Oito anos. Arco-íris e
cores em uma folha em branca. Passatempo de criança. Quer ser desenhista quando
crescer. Nunca pensou em desenhar nas paredes, mas com a ponta do compasso ou
estilete decorou aparelhos eletrônicos e móveis. Televisão, cama... Que susto
quando a mãe descobriu! Inocência ou demarcação de território desde cedo?
Maneira de agredir? Ser
outra pessoa ou si mesmo? O quarto seu mundo. Da décima janela observou grossos
pingos de chuva. Passeando o olhar por apartamentos vizinhos visualizou um
rapaz estudando. O abajur ao lado com lâmpada fluorescente iluminando a mesa.
Por que não existem
vizinhos bonitos como os amigos imaginários que desejamos de verdade?
Aos oito anos já se
julga pela aparência. A menina trancou sua boneca no armário para que ela não a visitasse de noite com unhas crescidas e vida. Quem dá uma Xuxa a uma criança
imagina que ela brincará alegremente?

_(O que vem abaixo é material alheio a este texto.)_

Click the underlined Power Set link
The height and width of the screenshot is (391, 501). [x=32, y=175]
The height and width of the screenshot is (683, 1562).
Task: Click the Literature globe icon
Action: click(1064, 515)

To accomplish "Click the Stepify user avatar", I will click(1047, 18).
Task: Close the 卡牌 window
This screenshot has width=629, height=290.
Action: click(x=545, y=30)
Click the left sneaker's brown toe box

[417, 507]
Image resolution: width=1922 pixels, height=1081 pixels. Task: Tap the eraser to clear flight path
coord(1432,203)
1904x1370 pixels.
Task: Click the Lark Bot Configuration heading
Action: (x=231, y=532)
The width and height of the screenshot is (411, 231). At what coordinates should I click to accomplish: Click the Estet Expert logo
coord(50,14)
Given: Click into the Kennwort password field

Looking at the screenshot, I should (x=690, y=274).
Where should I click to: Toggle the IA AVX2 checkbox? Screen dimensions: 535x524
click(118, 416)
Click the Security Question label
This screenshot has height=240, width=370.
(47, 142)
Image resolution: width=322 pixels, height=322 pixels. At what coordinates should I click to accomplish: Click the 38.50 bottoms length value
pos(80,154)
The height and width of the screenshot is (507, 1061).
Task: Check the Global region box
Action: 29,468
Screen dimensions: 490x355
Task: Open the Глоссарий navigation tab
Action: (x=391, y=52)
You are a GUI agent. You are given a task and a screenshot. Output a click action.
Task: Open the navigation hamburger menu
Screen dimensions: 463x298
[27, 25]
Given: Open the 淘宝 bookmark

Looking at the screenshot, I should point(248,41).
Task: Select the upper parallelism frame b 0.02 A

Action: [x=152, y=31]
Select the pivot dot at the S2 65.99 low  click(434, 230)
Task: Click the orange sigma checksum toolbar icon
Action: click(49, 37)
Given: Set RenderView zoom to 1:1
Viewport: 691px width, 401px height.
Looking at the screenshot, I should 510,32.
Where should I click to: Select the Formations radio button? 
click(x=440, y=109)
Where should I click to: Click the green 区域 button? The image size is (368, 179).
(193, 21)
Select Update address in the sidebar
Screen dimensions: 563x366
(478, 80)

Isso é sádico! Nunca ouviram as lendas?
Por ser pequena a Xuxa
não poderia empurrar a porta do móvel com pulsos tão fininhos, pensou.
Sem a chuva, ela
experimentou o calor em um jardim cercado que limitou a liberdade, mas ela não
sabia disso. As cercas proporcionaram
amizades. E grades de uma quadra, escorregador, balanço e gira-gira transformaram-se
em um parque de diversões para bonecas.
Mas se humanos se machucam
o que acontece a Susi quando a segurança falha? Ela despenca das alturas. Uma perna
quebrada. Papel higiênico, sabonete líquido e água. Minutos depois assino seu
gesso. Um corpo imobilizado, mas no mundo físico nem tudo para tudo há
conserto.
A memória impregna nas
coisas. E eu tenho oito anos com a mão esquerda.
II
- Por que desenhou na
televisão com estilete?
Por
que fiz isso? Eu não sei!
- Eu queria marcar...
Ainda
bem que ela não viu a cama.
Demarcação
de território? Tão cedo? Tenho uma futura pichadora em casa?
Da décima janela
assistiu a chuva. Grossos pingos, apartamentos vizinhos. Quem nunca observou? O
rapaz estuda à mesa. O abajur fluorescente ilumina ao lado.
Existem
vizinhos bonitos como os amigos que inventei? Por que eles não existem?
- Por que a boneca
estava no lixo, Isabel? Sabe quanto custa?!
Não...
- Não quero ela. Ela
arranha! Ela veio atrás de mim de noite. Tenho medo. Joga fora!
Havia lendas no meu
tempo. É sádico presentear com uma Xuxa.
- Vou prendê-la no
armário, tá bom? Ela é fraquinha. Não vai conseguir empurrar a porta.
Verdade,
ela tem pulsos pequenininhos.
- Huhu – concordou a
criança. – Se ela cair de cima do armário, terei que engessar ela igual eu fiz
com a Susi. Você lembra, mãe?
- Lembro minha médica.
Como fez o gesso?
- Papel higiênico,
sabonete e água. Quando secou eu assinei meu nome.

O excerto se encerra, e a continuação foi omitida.